Just like we have monid objects, we can actually define something we could sensibly call a “category object”. In this case, however, it will be a little more accurate to use the term “internal category”.

This is because a (small) category isn’t just a set with extra structure. It’s two sets with extra structure. We have a set $O$ of objects, a set $M$ of morphisms, a function $i:O\rightarrow M$ assigning the identity morphism to each object, functions $s:M\rightarrow O$ and $t:M\rightarrow O$ assigning the source and target objects to each morphism, and an arrow $\gamma:M{}_s\times_tM\rightarrow M$ telling us how to compose certain pairs of morphisms. This involves a “fibered product”, which is just the pullback in $\mathbf{Set}$. We take the arrows $s$ and $t$ from $M$ to $O$ and pull back the square to get the set of all pairs of morphisms so that the source object of one is the target of the other.

Then there are a bunch of relations which hold:

• The source of the identity arrow on an object is the object itself.
• The target of the identity arrow on an object is the object itself.
• The identity arrow on an object acts as a left and right identity for the composition.
• The source of a composition is the source of the second member of the pair.
• The target of a composition is the target of the first member of the pair.
• The composition is associative.

I’ll leave you to write these out purely in terms of the functions $m$, $i$, $s$, and $t$.

Now we can take this whole setup and drop it into any other category, as long as that category has pairwise pullbacks. If $\mathcal{C}$ does have these pullbacks, then a category internal to $\mathcal{C}$ (or a “category object”) consists of a pair of objects and four morphisms of $\mathcal{C}$, which must satisfy the above relations. Then a category internal to $\mathbf{Set}$ is a small category.

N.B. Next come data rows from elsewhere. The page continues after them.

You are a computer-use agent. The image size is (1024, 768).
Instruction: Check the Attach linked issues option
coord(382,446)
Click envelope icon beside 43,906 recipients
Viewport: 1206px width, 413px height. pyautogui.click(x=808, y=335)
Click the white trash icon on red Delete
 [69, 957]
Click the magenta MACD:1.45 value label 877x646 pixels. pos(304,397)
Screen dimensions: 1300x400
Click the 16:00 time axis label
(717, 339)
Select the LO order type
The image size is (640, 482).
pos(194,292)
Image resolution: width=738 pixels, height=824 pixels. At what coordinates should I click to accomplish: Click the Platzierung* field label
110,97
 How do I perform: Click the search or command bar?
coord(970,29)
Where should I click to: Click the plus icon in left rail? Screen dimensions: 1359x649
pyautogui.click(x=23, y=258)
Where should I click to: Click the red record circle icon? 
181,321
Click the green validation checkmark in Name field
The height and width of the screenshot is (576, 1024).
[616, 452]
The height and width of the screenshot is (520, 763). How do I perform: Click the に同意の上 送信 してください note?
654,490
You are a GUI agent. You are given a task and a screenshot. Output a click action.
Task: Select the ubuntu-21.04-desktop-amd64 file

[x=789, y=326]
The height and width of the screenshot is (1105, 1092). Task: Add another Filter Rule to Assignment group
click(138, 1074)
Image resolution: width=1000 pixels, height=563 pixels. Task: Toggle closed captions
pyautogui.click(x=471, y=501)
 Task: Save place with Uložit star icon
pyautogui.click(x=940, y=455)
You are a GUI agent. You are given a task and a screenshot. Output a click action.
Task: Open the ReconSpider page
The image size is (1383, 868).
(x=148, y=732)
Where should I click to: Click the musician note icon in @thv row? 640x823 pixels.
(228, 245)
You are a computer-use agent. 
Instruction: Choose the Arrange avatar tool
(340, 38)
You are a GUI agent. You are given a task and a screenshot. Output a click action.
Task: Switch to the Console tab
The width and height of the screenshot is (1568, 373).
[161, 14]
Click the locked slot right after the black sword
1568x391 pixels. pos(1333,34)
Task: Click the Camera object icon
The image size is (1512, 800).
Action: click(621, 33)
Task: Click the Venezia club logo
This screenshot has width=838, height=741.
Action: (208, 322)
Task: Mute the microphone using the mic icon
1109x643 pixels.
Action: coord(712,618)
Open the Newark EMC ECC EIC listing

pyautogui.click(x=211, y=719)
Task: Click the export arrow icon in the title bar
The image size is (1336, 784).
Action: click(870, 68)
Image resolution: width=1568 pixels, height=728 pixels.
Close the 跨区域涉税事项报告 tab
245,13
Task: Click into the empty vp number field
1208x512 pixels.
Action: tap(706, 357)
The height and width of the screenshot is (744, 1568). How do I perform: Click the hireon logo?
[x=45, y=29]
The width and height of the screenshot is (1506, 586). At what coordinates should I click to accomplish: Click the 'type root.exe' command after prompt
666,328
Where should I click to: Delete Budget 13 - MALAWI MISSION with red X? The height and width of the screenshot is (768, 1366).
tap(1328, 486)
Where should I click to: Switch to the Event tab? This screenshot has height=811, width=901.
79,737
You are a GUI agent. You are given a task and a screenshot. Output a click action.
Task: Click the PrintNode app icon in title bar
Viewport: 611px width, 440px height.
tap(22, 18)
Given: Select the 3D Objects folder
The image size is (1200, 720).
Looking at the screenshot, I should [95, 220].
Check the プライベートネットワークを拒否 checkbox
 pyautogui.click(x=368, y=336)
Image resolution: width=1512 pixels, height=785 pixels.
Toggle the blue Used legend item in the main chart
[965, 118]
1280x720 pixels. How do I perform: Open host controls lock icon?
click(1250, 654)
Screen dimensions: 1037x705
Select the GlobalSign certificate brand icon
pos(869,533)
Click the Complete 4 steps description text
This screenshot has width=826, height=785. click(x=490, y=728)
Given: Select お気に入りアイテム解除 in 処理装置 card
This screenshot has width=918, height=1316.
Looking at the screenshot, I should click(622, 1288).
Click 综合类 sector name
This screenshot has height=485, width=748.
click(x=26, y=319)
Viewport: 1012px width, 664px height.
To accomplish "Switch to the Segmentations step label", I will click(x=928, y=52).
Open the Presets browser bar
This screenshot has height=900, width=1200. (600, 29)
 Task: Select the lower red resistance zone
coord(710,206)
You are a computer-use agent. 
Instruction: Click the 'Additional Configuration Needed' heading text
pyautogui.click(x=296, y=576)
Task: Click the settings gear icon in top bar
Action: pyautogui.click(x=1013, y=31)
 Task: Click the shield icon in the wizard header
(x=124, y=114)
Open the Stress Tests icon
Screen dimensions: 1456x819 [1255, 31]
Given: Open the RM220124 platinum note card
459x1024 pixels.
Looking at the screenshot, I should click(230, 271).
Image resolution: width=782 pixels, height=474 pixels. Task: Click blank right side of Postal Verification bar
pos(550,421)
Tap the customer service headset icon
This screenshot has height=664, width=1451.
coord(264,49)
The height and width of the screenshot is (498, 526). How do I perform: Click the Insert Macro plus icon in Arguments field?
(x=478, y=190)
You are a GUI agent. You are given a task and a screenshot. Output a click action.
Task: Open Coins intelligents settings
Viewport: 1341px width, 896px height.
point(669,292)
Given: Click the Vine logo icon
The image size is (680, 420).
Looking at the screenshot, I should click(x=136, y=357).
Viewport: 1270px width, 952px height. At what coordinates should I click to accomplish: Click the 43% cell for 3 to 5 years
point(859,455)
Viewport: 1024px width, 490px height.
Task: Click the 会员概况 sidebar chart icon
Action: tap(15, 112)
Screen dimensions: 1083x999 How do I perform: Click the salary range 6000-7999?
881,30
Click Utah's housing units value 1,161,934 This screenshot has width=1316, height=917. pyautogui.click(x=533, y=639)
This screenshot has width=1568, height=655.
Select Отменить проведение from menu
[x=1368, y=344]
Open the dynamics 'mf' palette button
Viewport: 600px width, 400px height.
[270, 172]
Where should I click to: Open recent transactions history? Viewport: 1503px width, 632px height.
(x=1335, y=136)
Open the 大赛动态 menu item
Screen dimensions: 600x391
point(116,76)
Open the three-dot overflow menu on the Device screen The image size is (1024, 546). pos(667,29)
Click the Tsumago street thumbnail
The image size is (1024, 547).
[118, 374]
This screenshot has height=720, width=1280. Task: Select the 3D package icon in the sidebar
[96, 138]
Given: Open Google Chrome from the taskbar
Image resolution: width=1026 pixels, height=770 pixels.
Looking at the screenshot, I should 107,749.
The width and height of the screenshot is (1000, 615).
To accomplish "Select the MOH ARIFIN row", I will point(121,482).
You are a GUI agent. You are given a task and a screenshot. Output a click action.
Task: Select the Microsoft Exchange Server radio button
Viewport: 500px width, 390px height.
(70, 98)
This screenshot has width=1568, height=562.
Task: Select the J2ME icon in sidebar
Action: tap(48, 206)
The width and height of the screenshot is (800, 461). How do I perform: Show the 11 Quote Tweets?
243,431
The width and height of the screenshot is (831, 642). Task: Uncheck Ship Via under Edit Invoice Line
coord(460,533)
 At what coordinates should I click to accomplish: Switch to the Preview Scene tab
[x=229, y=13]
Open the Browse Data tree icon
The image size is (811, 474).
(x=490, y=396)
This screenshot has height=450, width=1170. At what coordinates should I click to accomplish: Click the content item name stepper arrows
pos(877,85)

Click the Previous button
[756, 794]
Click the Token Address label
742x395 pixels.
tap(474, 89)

When we’re talking about categorifying something like a group, we want to replace the underlying set of a group with a small category. That is, we want to have a group object in $\mathbf{Cal}$. But we know that internalizations commute, so this is the same thing as a “category object” in groups! That is, instead of looking for a category with a multiplication functor and so on, we can instead look for a pair of groups with source, target, composition, and identity homomorphisms between them.